(What you will do) Carry the article on Australia's move to make codeine painkillers prescription-only forward from its last sentence.

(Text for analysis)

• • • • •

Consumers from early 2018 will no longer be able to purchase codeine-based painkillers, but will rather, require a prescription from their GP or healthcare provider. This follows ongoing concerns about the overuse and abuse of commonly known OTC (over the counter) Schedule 2/3 medicine painkillers to schedule 4 prescription medicines.

After years of consideration and numerous submissions on the proposal from various stakeholders, Australia’s medical regulator, the Therapeutic Goods Administration (TGA) today (December 20, 2016) announced its long-awaited decision to regulate the sale in pharmacies nation-wide “based on the effects of medicines containing codeine on people’s health and wellbeing.”

In an official statement released by the TGA today, the organisation referred to various regulations across the world, including the USA, Hong Kong, Japan and the United Arab Emirates (UAE), whereby codeine-containing products require a prescription. The TGA also expressed their concerns about the addictive nature of the drug, following compelling evidence of harm caused by overuse and abuse of codeine-based medicines.

• • • • •

(Records from a data source)

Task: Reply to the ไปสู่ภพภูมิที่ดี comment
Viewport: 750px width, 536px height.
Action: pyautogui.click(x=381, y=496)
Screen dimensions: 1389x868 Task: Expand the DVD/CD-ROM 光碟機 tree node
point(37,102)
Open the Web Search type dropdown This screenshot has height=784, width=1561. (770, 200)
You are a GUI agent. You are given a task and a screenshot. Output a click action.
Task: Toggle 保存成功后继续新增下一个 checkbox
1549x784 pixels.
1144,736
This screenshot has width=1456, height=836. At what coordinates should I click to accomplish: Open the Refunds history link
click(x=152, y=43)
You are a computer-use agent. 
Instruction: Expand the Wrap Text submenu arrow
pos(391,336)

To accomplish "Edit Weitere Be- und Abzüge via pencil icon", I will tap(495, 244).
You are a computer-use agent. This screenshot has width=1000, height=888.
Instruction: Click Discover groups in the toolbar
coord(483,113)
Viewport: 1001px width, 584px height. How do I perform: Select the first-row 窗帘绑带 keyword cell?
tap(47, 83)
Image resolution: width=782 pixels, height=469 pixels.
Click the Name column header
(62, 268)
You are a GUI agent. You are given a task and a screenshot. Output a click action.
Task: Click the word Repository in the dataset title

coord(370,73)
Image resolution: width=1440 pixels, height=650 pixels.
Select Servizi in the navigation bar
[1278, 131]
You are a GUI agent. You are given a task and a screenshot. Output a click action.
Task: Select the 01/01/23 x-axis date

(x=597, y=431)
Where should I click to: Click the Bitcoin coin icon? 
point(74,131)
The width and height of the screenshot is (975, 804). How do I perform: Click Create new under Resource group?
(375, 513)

• • • • •

(Reply to the exercise)
“Misuse of OTC codeine products contributes to severe health outcomes, including liver damage, stomach ulceration, respiratory depression and death,” said the TGA, further citing a study that revealed the risk of addiction “seems to increase with higher ‘morphine equivalent’ doses”, and respiratory depression can occur after brief exposure to standard codeine doses [not defined] in ultrarapid metabolises.

Meanwhile, public consultations reveal consumers unintentionally use low-dose codeine-containing medicines to self-treat chronic pain, but many subsequently become addicted to the medicines, long-after the need for their intended use.

The changes will take effect from February 1, 2018.